Brookhaven Lab has been studying sulfur polymer applications for decades.  The material was invented in the early 1970s by the U.S. Bureau of Mines (USBM), looking for beneficial uses for waste sulfur. Elemental sulfur is ubiquitous as a byproduct but is subject to phase transitions that reduce its physical stability after being melted and re-solidified. USBM researchers found they could add organic materials like dicyclopentadiene, which is very expensive, to suppress these phase transitions. Except for limited niche applications, the high cost has proven prohibitive for widespread use. 

Kalb recalls first becoming aware of sulfur polymer’s potential advantages some 30 years ago while working on better ways to encapsulate radioactive waste. The technique at the time was to simply mix the waste with cement until it formed a solid that could be buried. This approach presented a number of problems related to the limitations of Portland cement, such as chemical interactions with the waste that interfere with cement hydration. 

Kalb’s team began looking at thermoplastic materials, including sulfur polymer, as a substitute, thereby increasing waste compatibility and reducing leachability. This sulfur polymer solidification process was patented by Brookhaven Lab.   The technology was later modified to treat hazardous waste such as mercury by including both chemical stabilization and physical encapsulation.  Brookhaven received an additional patent for this Sulfur Polymer Stabilization/Solidification (SPSS) technique and a gold mining company licensed it for mining applications.   

Mercury remediation in Kazakhstan

Some time later, while working in Kazakhstan on a DOE initiative, Kalb assisted an environmental remediation project using SPSS to treat highly toxic mercury waste. In Kazakhstan, Kalb’s team identified a chemical factory with waste mercury that needed to be cleaned up, and found that large stockpiles of sulfur were available from the emerging local oil and gas industry.  In the course of pursuing the project, Kalb and his colleagues in Kazakhstan devised a plan to reduce the cost so it would be a more viable alternative to concrete. Using other less-expensive organic materials like oil refinery waste to react with the sulfur, they found a formulation that seemed to work as they hoped and they started the process to patent it internationally, a process that is still ongoing.

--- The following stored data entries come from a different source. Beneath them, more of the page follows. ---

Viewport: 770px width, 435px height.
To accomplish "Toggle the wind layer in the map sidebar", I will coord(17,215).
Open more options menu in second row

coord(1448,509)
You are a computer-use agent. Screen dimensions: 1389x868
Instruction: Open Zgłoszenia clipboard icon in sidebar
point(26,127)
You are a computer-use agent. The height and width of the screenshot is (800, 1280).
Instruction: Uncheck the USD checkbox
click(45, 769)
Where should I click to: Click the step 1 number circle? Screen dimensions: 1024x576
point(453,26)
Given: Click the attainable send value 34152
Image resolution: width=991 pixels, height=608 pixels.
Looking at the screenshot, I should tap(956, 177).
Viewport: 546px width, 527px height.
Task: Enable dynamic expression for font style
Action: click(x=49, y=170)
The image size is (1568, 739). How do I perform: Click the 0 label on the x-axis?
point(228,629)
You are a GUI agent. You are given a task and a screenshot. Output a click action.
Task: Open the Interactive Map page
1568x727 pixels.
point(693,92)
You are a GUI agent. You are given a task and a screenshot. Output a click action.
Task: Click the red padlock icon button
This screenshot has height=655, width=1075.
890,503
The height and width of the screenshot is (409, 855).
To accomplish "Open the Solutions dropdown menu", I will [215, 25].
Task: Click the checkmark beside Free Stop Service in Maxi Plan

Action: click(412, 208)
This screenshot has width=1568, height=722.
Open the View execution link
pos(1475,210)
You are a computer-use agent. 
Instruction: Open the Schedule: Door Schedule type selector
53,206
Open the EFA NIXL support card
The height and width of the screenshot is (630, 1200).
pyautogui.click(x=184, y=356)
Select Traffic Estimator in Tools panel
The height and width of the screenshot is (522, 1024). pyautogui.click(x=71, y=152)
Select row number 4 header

A few years later, Brookhaven Lab researchers began experimenting with the formulation of these polymers and had an independent laboratory conduct performance tests.  

“The results of these initial performance tests were very positive,” Kalb said. “The normal strength of Portland cement mortar is about 20 to 23 megapascals (MPa). The average strength of our sulfur polymer mortar test samples was more than three times that, over 60 MPa. The material also had other desired properties, as its permeability was very low. “


pilot-scale SulfCrete equipment enlarge

Preparing to load materials for pilot-scale SulfCrete equipment testing are, from left, Larry Milian (BNL), Paul Lageraaen (former BNL), Ed Stock (Ross). Photo credit: Charles Ross and Son Company

More recently, SulfCrete CEO and co-founder William Biamonte, who had previously been involved in developing cool-roof technologies, contacted Brookhaven’s Office of Technology Transfer and Partnerships (OTCP) with an interest in potential technologies available for licensing that would help reduce carbon emissions. It was through OTCP that he first learned about the Lab’s sulfur concrete.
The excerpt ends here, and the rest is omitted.